**Problem statement:** Pull each line holding the word "clock" from the data.

---- Records shown

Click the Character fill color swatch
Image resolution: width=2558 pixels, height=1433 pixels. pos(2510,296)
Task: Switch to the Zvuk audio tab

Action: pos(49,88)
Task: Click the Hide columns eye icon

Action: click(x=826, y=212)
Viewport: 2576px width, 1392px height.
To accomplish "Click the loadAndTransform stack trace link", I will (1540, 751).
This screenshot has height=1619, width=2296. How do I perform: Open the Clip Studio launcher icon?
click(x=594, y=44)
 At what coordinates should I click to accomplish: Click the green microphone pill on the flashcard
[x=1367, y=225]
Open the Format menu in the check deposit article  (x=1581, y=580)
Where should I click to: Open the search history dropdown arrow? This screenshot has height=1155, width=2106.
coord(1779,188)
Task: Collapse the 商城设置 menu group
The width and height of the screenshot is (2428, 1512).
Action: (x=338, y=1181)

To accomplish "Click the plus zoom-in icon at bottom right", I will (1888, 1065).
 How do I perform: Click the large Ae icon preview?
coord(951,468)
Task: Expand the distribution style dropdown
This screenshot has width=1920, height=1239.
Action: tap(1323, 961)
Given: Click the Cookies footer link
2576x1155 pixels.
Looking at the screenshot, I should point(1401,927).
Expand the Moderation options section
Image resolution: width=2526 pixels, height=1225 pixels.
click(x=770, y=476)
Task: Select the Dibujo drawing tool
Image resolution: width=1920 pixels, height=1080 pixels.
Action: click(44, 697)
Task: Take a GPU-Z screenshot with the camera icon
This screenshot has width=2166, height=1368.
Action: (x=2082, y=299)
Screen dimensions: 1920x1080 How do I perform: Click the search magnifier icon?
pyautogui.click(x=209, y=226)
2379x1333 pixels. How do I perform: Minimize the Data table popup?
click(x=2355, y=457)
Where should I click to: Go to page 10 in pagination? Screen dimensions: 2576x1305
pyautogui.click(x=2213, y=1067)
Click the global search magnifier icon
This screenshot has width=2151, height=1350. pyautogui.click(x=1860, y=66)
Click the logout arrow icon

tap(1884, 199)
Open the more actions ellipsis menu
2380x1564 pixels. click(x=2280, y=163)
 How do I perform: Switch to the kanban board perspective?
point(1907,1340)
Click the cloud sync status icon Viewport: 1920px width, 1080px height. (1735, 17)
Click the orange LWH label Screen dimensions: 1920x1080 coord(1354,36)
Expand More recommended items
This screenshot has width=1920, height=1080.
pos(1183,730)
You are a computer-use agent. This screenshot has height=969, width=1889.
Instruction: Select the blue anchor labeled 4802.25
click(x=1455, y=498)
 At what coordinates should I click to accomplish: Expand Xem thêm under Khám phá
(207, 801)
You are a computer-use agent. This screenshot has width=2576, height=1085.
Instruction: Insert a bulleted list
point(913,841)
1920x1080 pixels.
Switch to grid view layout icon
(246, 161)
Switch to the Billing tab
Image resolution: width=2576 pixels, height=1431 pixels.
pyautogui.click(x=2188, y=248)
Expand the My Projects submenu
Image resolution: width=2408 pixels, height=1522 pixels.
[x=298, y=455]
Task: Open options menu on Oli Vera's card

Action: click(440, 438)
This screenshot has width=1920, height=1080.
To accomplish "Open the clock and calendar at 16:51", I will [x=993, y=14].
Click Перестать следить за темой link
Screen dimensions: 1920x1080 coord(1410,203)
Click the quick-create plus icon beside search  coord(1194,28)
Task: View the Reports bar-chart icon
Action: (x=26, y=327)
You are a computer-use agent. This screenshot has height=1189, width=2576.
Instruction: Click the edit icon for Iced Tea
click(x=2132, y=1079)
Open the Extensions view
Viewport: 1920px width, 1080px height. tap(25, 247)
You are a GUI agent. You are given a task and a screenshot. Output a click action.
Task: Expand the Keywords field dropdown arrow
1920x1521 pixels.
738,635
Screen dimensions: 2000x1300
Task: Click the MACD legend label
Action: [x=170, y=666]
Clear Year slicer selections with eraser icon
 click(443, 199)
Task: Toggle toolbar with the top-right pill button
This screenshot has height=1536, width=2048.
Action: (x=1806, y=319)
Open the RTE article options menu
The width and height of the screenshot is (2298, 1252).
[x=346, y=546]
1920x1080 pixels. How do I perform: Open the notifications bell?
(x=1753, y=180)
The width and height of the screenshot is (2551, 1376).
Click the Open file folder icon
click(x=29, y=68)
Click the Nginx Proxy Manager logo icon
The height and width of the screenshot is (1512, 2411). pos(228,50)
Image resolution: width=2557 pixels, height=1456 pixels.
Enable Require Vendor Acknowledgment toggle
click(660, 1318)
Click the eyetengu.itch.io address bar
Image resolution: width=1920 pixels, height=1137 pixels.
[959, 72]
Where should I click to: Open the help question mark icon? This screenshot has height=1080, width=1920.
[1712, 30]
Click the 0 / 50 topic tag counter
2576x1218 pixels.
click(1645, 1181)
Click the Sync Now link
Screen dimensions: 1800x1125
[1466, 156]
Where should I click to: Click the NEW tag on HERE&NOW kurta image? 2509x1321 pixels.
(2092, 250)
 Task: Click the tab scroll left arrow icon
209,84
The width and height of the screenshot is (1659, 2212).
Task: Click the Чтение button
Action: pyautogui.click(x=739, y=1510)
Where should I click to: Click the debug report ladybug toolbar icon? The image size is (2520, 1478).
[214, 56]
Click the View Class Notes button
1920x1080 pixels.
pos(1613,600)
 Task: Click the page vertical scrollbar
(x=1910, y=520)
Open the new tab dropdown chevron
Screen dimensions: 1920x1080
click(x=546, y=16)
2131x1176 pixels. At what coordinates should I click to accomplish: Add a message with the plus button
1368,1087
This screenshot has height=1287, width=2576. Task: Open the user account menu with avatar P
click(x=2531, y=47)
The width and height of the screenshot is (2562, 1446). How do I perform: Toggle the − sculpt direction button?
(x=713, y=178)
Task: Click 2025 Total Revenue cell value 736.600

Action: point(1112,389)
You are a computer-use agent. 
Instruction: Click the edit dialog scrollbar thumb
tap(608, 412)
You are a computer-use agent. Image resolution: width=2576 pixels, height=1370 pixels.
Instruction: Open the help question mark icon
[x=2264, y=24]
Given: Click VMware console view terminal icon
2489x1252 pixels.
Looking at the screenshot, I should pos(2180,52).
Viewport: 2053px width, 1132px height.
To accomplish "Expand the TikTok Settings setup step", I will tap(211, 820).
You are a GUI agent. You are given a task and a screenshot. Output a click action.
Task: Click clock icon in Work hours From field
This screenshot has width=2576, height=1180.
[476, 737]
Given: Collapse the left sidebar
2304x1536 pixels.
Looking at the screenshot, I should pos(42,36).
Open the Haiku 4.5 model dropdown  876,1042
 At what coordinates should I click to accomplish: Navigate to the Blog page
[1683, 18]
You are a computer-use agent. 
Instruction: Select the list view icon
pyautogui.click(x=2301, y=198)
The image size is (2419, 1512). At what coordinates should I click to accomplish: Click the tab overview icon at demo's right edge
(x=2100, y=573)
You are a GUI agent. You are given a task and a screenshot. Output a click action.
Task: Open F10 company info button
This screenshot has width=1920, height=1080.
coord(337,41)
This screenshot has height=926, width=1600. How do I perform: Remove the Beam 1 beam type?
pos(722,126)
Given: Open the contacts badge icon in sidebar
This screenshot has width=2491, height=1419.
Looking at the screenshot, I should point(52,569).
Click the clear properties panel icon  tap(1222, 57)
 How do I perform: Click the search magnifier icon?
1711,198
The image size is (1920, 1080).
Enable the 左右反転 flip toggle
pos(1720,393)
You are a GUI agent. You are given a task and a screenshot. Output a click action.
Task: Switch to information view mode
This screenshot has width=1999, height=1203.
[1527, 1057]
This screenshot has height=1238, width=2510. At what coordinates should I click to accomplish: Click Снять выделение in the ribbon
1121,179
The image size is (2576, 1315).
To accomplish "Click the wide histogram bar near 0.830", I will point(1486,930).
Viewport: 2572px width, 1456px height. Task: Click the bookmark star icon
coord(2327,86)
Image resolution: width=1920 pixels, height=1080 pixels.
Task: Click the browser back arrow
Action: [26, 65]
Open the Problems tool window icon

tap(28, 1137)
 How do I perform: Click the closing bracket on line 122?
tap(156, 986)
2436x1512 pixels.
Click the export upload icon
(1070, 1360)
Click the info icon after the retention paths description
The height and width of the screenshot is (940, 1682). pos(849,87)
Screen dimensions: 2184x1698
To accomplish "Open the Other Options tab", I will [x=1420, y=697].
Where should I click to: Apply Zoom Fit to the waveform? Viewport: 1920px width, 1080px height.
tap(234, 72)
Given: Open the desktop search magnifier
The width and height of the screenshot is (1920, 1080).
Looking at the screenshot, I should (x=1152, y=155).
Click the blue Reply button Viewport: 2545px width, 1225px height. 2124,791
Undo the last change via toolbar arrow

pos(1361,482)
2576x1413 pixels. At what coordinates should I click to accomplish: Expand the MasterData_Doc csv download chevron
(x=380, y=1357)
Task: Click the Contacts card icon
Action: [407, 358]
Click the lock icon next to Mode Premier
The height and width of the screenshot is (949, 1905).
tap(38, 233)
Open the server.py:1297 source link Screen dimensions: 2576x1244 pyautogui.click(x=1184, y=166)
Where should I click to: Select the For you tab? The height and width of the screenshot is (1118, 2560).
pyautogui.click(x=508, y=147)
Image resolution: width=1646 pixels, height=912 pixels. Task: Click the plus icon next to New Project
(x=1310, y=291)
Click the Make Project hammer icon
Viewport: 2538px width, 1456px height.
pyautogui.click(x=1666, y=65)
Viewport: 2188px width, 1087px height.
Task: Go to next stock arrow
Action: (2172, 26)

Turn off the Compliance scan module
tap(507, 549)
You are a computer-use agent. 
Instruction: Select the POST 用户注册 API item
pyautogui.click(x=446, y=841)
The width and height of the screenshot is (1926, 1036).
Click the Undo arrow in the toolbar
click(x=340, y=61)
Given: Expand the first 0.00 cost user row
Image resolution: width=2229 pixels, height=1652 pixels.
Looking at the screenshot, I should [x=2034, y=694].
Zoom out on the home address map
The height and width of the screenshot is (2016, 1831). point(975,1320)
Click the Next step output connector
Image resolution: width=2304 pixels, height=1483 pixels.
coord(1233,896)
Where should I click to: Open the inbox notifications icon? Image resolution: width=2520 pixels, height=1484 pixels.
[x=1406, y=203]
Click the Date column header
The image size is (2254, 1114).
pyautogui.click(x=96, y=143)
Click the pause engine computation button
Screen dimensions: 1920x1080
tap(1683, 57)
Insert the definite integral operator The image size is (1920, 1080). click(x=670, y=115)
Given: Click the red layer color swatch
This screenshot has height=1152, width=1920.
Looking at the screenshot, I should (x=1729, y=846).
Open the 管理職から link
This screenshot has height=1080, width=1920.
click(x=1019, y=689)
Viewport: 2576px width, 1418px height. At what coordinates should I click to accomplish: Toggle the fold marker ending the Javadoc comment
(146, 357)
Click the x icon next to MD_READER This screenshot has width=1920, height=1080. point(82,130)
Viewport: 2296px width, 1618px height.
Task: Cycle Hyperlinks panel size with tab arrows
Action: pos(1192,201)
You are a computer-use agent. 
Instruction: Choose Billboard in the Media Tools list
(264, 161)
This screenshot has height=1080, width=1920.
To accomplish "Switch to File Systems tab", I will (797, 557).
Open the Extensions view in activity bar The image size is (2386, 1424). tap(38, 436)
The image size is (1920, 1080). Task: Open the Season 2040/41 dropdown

--------

**Result of the task:**
To accomplish "Open the clock and calendar at 16:51", I will [x=993, y=14].
Task: Click clock icon in Work hours From field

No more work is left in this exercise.